そちらの言い分も、確かにごもっともではある。
だが、それがどうしたというのだろう。
求めたのは決して、こんなものではなかった。考えて、イギリスはこめかみ辺りを強く押さえた。
つきんつきん脈打つように痛む頭を、眉をしかめるだけで意識の外に置き、イギリスは震える喉で深呼吸をする。
まるで広い海の中で、服を着たまま泳いでるみたいだ、とイギリスは前髪を自身でくしゃり乱す。

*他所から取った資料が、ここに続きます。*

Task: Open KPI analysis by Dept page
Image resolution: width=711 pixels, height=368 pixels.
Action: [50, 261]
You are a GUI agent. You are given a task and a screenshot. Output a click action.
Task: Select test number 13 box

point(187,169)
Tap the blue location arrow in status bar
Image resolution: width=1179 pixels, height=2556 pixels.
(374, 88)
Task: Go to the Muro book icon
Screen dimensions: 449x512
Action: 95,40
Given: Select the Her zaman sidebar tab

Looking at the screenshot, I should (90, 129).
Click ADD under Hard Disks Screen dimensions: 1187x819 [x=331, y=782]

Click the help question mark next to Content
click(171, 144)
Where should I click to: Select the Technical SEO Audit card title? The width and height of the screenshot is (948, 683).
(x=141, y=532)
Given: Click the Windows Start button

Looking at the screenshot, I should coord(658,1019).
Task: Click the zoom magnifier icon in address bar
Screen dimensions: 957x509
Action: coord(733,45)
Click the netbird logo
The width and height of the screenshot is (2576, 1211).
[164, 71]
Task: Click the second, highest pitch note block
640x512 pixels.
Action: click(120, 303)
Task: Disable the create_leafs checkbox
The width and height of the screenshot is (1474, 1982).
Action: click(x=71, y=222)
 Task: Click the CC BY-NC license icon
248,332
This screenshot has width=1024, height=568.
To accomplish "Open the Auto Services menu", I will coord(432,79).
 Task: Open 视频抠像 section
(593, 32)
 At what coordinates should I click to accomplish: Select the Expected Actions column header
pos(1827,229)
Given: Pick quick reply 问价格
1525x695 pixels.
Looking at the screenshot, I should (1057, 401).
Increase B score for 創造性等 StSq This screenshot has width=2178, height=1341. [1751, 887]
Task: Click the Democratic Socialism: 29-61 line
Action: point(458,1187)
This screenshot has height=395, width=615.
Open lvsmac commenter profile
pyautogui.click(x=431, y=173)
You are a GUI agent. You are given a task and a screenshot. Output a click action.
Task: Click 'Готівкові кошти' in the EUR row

乱れているのは、自分の心の方だ。ノイズが入り混じる思考の中で、混線模様の感情が荒れ狂う。それが止むことを願い、祈り、信じ、イギリスはとうとうそいつを直視してしまった。
ああ、どうしよう。イギリスは呟く。
「好き、だ」
これ以上を考えられないほどに、狂おしいほど愛おしい。
自覚をすれば後は早い。真っ逆さまに落ちていく、がらがらと足元が崩れ落ちて立ってなどいられなくなる。
そして、その手を掴めるのは、一人。
「イギリス!」
イギリスを呼び止めたのは、振り向く必要もないくらい、知りすぎた声だった。
歩く時の、独特な体重の乗せ方。焦った時に少し裏返る声音。一度嗅いだら離れない、香水の香り。
イギリスはそれらを、ずっとずっと、知っていた。
「…………フランス」
イギリスはうわごとのように呟く。
肩で息をしているフランスを、いつものように笑うことが出来なかった。怖いくらいの感情の波が、どうしてもいつも通りに振る舞うことを、許してくれなかった。
全身が痛いくらいに、叫ぶ。
「、フランス…あの、な」
ぐるぐるととぐろを巻くその想いを何とかしたくて、イギリスは口を開いた。
その瞬間、イギリスはフランスの腕の中にいた。
「好きだ」
迷いもなくフランスがそう言ったから、イギリスは目を見開く。
乾いた目尻がみるみる涙で濡れていき、もう視界すら定かではなかった。
ずるい。イギリスはぽつり、言う。